Erin, a former ACE teacher and now the principal of Holy Family Catholic School in Austin, Texas, singled out placement night – when newly accepted ACE teachers learn where they’ll spend their next two years teaching.
“I love ACE because they have this flair for the dramatic. The night you get your placement they had all these trifold boards set up, and they go from east to west,” she said. “I’m from Jacksonville, Florida, and they started there. With every step, I was getting further from home.” On one of the last boards, Erin saw her photo among seven others. “Finally, I see Tucson, and it said high school English and St. Augustine Catholic High School.”
One of her housemates, Phong Vu, was also there that night. “I met Phong and said hi, and he was really quiet, but he was also placed at the same high school teaching biology and science, so it was great,” Erin said. “We had two years where we carpooled every day, and at the end of the two years, we decided to get married.
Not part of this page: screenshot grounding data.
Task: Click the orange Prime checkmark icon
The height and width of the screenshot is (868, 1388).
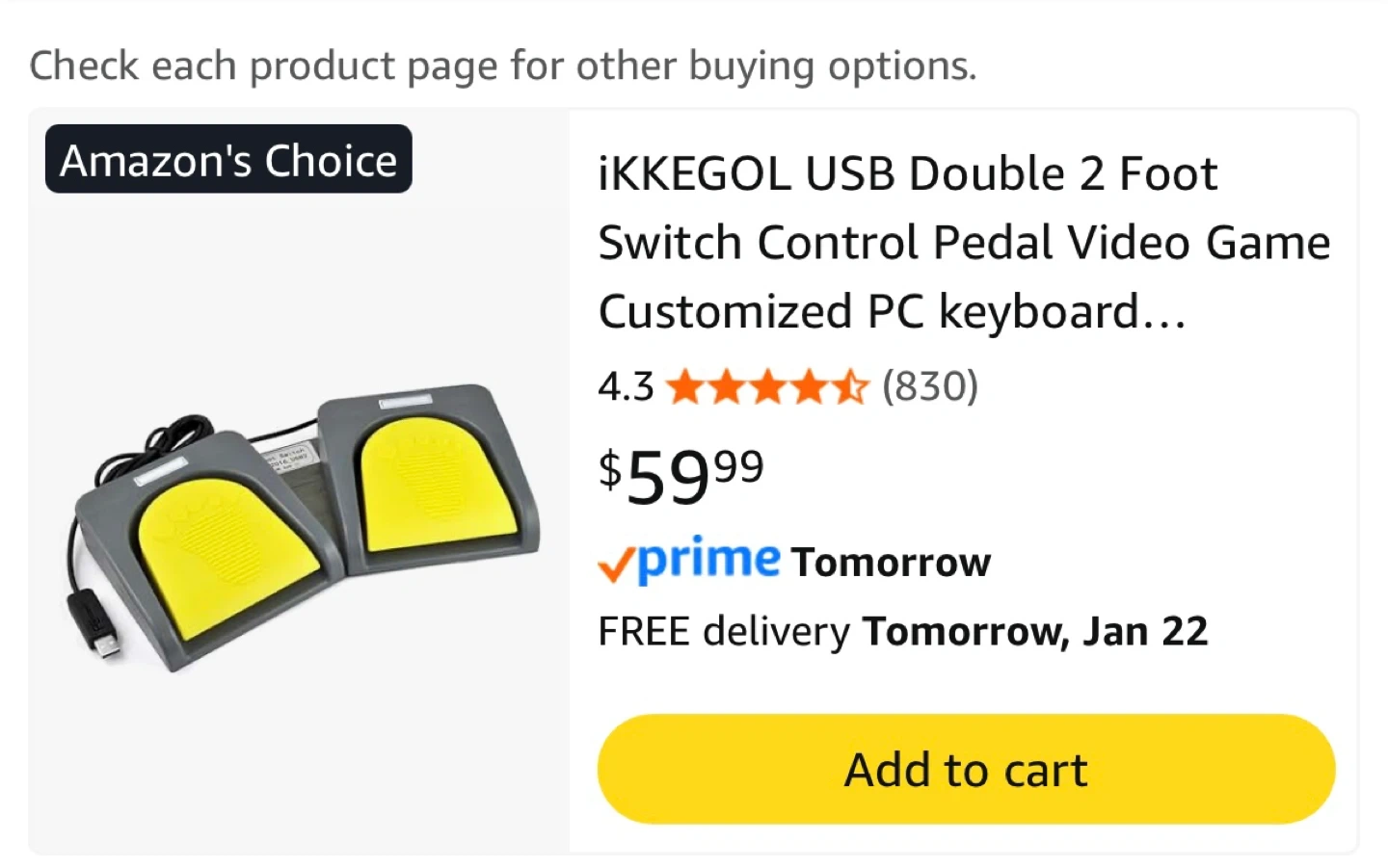Action: coord(615,564)
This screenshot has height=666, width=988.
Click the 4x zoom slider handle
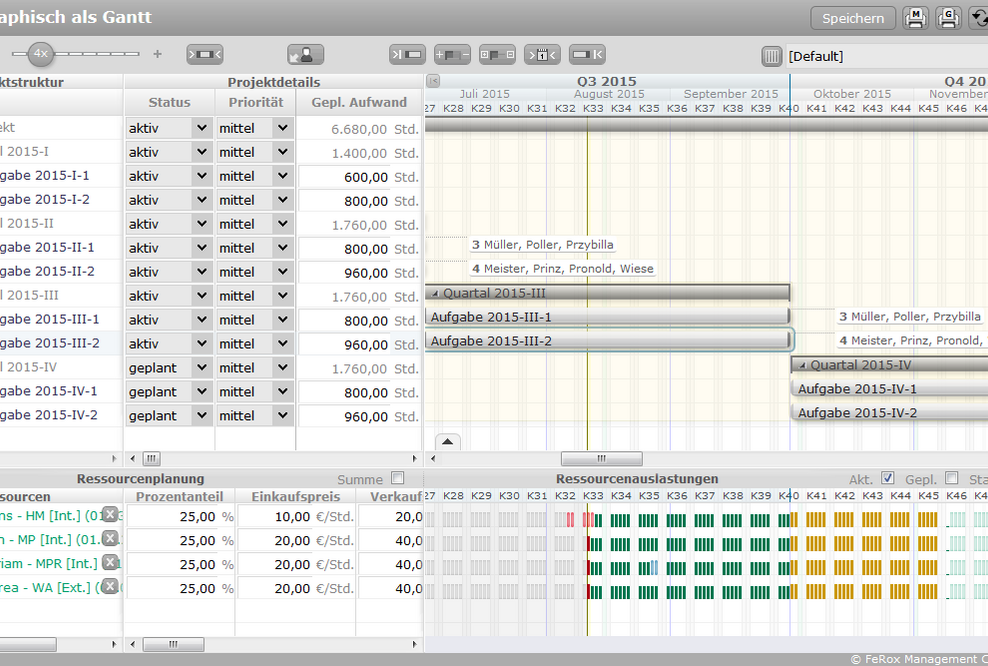point(40,54)
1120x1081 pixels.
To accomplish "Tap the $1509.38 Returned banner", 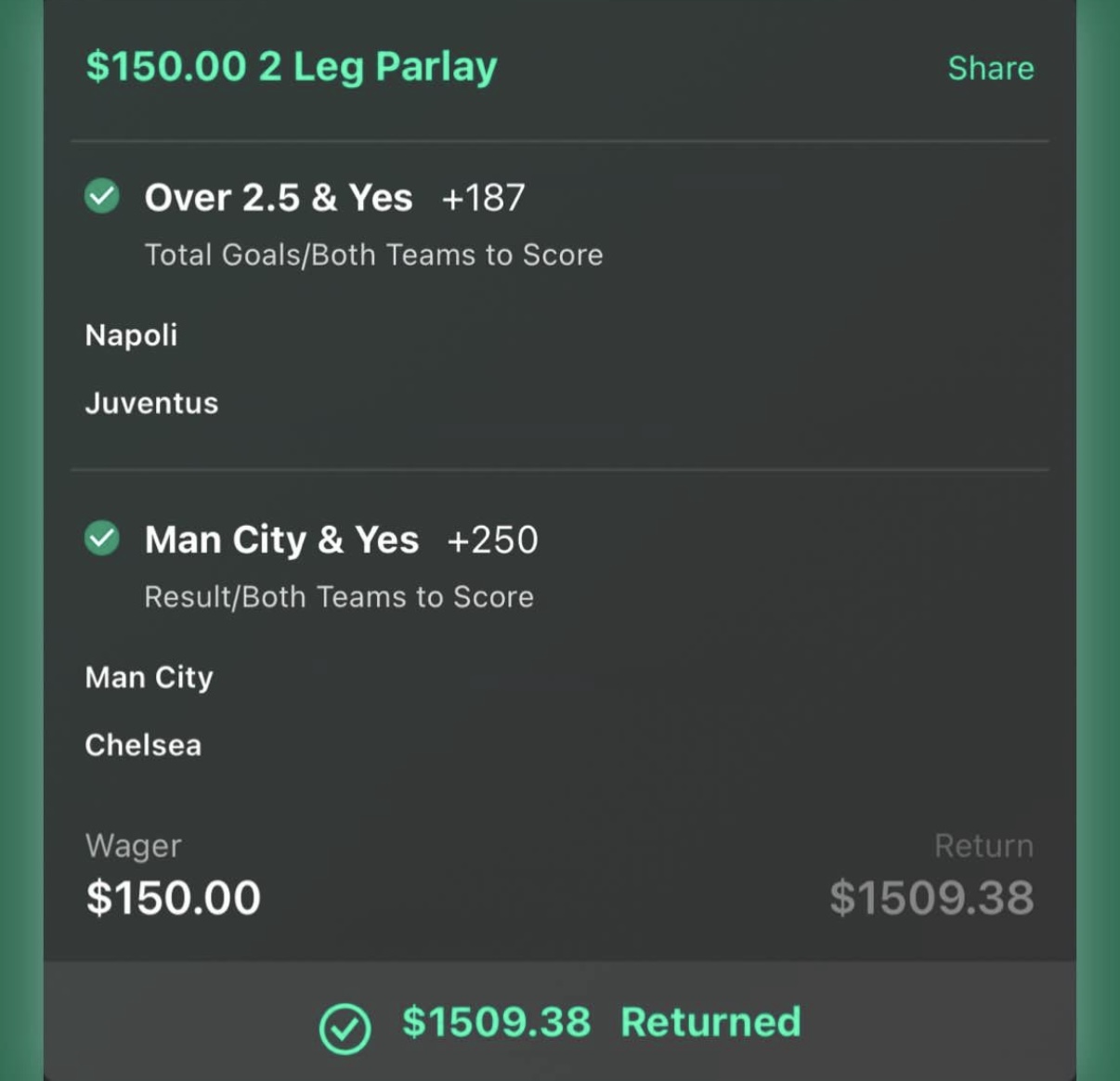I will 560,1021.
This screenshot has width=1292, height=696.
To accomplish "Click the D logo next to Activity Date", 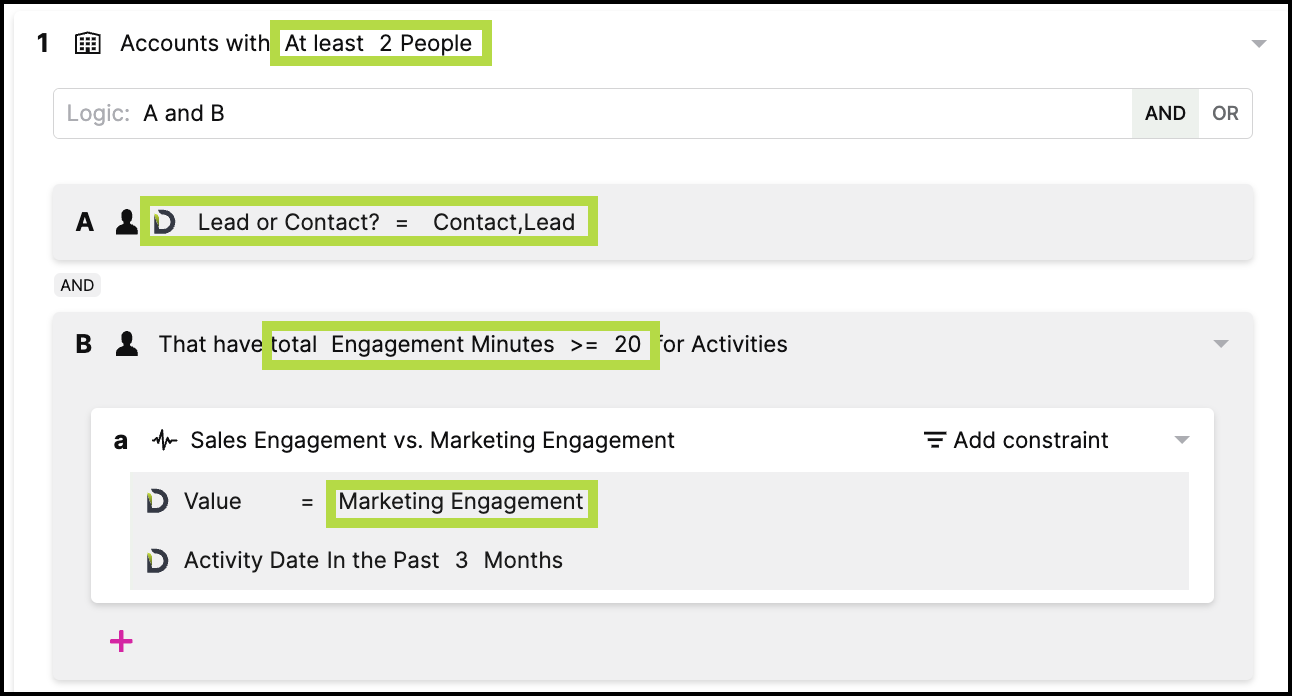I will tap(157, 561).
Well, we got engaged between the first and second years of ACE, and got married at the end of the second year. So, by the time we went out for graduation we were actually already married.”
As the two described their first meeting, sitting shoulder-to-shoulder, filling the Zoom screen with their smiles, Erin asked, “Did I miss anything for you?” “No, that’s about right. You did a good job,” replied Phong. They complement and compliment each other - making a dynamic team.
And for the first time, ACE is recognizing a team with the Michael Pressley Award for Excellence in Catholic Education. The award is given annually to graduates of the ACE Teaching Fellows program who have distinguished themselves in making significant contributions to the ministry of Catholic education. ACE is celebrating Erin and Phong, both members of ACE 16 in Tucson, and the 11th (Erin) and 14th (Phong) cohorts of the Mary Ann Remick Leadership Program, for their outstanding service to Catholic Schools.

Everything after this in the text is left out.